Important Safety Information
What is the most important information you should know about PREMARIN (estrogens), PREMPRO (a combination of estrogens and a progestin), or PREMARIN Vaginal Cream (a cream of estrogens)?
Estrogens increase the chances of getting cancer of the uterus.
Report any unusual vaginal bleeding right away while you are using these products. Vaginal bleeding after menopause may be a warning sign of cancer of the uterus (womb). Your health care provider should check any unusual vaginal bleeding to find out the cause.
Do not use estrogens with or without progestins to prevent heart disease, heart attacks, strokes, or dementia.
Using estrogens with or without progestins may increase your chances of getting heart attacks, strokes, breast cancer, and blood clots. Using estrogens, with or without progestins, may increase your risk of dementia, based on a study of women age 65 years or older. You and your health care provider should talk regularly about whether you still need treatment with estrogens.
PREMARIN® (conjugated estrogens tablets, USP) is used after menopause to reduce moderate to severe hot flashes; to treat moderate to severe dryness, itching, and burning, in and around the vagina; and to help reduce your chances of getting osteoporosis (thin weak bones).
PREMPRO® (conjugated estrogens/medroxyprogesterone acetate tablets) is used after menopause in women with a uterus to reduce moderate to severe hot flashes; to treat moderate to severe dryness, itching, and burning, in and around the vagina; and to help reduce your chances of getting osteoporosis (thin weak bones).
PREMARIN® (conjugated estrogens) Vaginal Cream is used after menopause to treat dryness, itching, and burning, in and around the vagina.
PREMARIN and PREMPRO should be used at the lowest effective dose and for the shortest duration consistent with your treatment goals and risks. If using PREMARIN or PREMPRO only to treat your symptoms of vaginal dryness, consider topical therapies first. If you do not have symptoms, non-estrogen treatments should be carefully considered before taking PREMARIN and PREMPRO solely for the prevention of postmenopausal osteoporosis.
In a clinical trial, the most commonly reported (≥5%) side effects that occurred more frequently with PREMARIN than with placebo were vaginitis due to yeast or other causes, vaginal bleeding, painful menstruation, and leg cramps.

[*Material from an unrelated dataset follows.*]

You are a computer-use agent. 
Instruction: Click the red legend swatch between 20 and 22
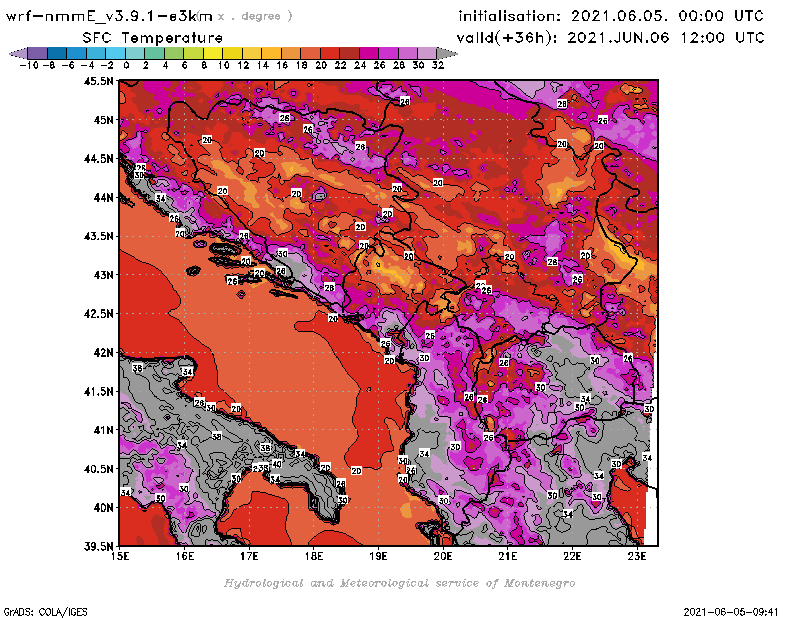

In a clinical trial, the most commonly reported (≥5%) side effects that occurred more frequently with PREMPRO 0.45 mg/1.5 mg and PREMPRO 0.625 mg/2.5 mg than with placebo were breast pain/enlargement, vaginitis due to yeast or other causes, leg cramps, vaginal spotting/bleeding, and painful menstruation. In a clinical trial, there was no difference in the commonly reported (≥5%) side effects for women taking PREMPRO 0.3 mg/1.5 mg compared to those taking placebo.
The most commonly reported side effects of PREMARIN Vaginal Cream include vaginal discomfort or pain, breast pain, vaginitis, and itching.
PREMARIN, PREMPRO, and PREMARIN Vaginal Cream should not be used if you have unusual vaginal bleeding, have or had cancer of the breast or uterus, had a stroke or heart attack in the past year, have or had blood clots, have liver problems, are allergic to any of the ingredients in PREMARIN, PREMPRO, or PREMARIN Vaginal Cream, or think you may be pregnant. In general, the addition of a progestin is recommended for women with a uterus to reduce the chance of getting cancer of the uterus.